I don’t know how many times our bodies collided. Twenty? Twenty times twenty? I rose to meet her, marking the years—the wasted passage of time—with each thrust. I came to her seeking retribution for all of the time lost and the unanswered questions. I came to her seeking absolution for the young pain that I’d caused her the first time we joined.
Kirby’s nails raked over my shoulders, down my forearms. I winced, my face twisting. Was she punishing me, too? For what, I could only imagine. As her breath quickened, her movements more pronounced, I couldn’t help wondering was she taunting me, telling me with her body of what I could have had all along? Maybe I should have fought harder to get her to stay. She had a calling, but I was the one who knew her—better than anyone else.
She was here now and I was unwilling to let her go. Not yet. Not until she fully understood how much I needed her.
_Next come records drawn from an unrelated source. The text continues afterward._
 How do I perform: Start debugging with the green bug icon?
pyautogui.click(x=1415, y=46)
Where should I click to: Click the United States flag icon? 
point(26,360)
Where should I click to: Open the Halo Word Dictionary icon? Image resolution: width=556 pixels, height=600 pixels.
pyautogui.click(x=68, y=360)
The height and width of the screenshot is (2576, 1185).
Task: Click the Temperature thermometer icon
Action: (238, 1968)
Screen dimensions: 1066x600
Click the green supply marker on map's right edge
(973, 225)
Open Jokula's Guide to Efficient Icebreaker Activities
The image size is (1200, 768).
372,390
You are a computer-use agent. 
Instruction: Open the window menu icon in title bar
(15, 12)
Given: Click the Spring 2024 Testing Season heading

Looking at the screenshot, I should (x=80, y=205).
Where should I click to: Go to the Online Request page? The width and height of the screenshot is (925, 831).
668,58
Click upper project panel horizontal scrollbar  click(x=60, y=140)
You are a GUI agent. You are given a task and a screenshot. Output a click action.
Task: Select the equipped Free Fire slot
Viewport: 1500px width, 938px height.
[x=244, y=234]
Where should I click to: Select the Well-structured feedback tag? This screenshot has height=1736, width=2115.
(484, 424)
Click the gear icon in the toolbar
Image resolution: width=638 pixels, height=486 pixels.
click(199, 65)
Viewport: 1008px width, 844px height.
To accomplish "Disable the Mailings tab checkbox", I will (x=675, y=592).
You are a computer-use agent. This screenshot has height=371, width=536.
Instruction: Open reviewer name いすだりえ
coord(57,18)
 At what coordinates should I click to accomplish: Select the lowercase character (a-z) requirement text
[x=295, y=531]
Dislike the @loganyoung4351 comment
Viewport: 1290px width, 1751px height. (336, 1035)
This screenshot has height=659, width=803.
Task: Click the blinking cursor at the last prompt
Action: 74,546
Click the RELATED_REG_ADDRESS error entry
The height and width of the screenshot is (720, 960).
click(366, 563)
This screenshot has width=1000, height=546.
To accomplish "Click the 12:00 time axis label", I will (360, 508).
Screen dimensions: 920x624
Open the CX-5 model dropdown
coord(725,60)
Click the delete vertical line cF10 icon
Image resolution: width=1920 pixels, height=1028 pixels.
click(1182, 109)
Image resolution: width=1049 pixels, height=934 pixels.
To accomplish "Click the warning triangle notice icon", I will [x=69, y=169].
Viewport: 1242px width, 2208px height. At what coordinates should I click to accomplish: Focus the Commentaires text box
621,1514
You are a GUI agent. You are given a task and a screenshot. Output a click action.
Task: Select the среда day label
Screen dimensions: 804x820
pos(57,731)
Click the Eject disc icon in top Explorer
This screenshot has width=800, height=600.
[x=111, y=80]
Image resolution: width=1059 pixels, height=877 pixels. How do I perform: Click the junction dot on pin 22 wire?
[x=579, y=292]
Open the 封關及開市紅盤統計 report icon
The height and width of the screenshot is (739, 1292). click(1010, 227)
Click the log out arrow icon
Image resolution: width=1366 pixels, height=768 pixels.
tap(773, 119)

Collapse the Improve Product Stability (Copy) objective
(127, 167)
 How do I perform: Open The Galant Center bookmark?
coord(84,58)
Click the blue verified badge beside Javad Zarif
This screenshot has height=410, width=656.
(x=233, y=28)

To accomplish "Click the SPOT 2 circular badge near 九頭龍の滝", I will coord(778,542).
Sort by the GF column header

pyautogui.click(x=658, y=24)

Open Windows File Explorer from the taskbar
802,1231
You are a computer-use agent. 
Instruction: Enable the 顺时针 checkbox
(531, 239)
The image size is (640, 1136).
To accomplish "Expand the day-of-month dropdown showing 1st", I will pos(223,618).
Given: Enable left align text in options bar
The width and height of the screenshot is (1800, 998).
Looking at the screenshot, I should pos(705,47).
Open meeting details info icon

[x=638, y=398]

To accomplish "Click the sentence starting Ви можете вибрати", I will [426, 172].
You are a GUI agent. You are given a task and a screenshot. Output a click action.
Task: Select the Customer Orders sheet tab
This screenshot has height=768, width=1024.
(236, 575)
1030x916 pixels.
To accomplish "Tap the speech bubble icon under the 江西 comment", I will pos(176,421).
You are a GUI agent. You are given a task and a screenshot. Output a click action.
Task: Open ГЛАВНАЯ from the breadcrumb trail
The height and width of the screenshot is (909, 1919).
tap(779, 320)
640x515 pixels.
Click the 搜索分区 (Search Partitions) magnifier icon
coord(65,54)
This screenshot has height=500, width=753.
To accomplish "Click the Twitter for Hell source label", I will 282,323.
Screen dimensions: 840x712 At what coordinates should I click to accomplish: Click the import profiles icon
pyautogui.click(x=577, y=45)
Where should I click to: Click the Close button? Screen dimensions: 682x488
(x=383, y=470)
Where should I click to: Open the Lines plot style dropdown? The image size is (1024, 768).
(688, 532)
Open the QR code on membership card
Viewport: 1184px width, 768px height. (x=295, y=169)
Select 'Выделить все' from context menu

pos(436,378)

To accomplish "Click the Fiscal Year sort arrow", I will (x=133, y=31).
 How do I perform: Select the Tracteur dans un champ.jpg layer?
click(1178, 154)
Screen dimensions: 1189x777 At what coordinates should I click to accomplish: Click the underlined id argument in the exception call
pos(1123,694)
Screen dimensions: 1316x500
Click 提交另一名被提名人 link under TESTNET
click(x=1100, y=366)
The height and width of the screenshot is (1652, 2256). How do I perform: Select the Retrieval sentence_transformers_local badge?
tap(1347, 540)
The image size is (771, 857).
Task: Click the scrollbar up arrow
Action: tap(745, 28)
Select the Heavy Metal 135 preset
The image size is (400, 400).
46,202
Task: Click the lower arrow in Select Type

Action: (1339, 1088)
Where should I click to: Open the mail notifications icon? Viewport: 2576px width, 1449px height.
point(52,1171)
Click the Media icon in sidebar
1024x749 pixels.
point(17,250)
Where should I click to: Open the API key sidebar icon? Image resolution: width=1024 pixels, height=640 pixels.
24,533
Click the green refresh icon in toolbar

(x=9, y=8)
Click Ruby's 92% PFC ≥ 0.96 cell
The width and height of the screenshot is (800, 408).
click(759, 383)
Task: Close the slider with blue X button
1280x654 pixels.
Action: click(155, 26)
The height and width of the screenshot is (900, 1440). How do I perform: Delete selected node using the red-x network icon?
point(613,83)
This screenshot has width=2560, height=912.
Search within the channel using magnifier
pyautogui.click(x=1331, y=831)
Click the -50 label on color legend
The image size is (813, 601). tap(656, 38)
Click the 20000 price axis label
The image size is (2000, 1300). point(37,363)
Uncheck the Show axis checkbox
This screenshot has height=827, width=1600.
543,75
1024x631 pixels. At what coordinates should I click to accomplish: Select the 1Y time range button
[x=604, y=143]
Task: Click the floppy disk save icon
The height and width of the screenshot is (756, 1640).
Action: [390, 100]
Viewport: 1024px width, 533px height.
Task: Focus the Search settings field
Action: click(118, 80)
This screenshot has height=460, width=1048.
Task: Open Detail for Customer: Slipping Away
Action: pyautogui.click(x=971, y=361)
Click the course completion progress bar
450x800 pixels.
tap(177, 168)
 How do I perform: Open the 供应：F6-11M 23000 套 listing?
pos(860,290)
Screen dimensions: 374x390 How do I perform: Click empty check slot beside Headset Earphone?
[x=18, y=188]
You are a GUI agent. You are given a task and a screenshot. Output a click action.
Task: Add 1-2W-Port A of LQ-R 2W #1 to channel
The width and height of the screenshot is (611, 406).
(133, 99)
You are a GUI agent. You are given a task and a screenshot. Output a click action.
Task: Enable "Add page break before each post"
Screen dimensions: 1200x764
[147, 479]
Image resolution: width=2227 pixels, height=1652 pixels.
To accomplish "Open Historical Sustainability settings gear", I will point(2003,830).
I arched my back, straining toward her. A sigh bubbled from my lips as molten liquid
shot from my groin.
“Paul!” Kirby sobbed my name, and shuddered as her body constricted around me. Spasms of pleasure wracked her body. She fell forward—heaving, sobbing, gasping for air.
I stroked her back, feeling her heart thud against my chest. Her tongue reached out and dabbed moisture across her lips.
“OK, so I didn’t need roses,” she panted.
I grinned at her. “Roses are overrated anyway.”
When I started to pull away, Kirby cried out in dismay, “Where are you going?”
“I’ll be back,” I promised.
She sat up on one elbow, watching me as I reached into the pocket of the jeans I’d planned to wear after my workout.
I clasped the ring in my hand, warming it to the touch before bringing it to her.
“I wanted to do this right. . . . What’s the word they use around here? With tradition?” I started slowly, my fist still closed. But I could tell from the sudden glistening of her eyes that she knew what was coming up next.
“Candlelight dinner, roses, the works,” I continued. “But you never have been conventional, Kirby. So, I’m coming at you like this, my soul bared to you and all the world.”
One by one, I unfurled my fingers. The ring I’d carried for so long, a simple diamond solitaire in a white gold setting, rested in my palm.
“Oh . . . oh, my God.” Kirby’s chest heaved. Her hands flew to her mouth. “Paul!”
“Take it, Kirby,” I urged her. “Take me.”
She closed her eyes, letting tears flow freely.
“You can’t tell me that you didn’t know how I felt about you, Kirby. I’ve known since grade school that we belonged together. I love you and I want you for my wife. Whatever I have to do to make it happen, I will. Want me to quit my job, move to South Africa, I will. Want me to wait until whatever’s calling you to grow hoarse, I’ll do that. Just say that you’ll marry me.”
“You really mean that, don’t you? You’d wait for me? Follow me?” She sounded incredulous, pleased, scared all at the same time.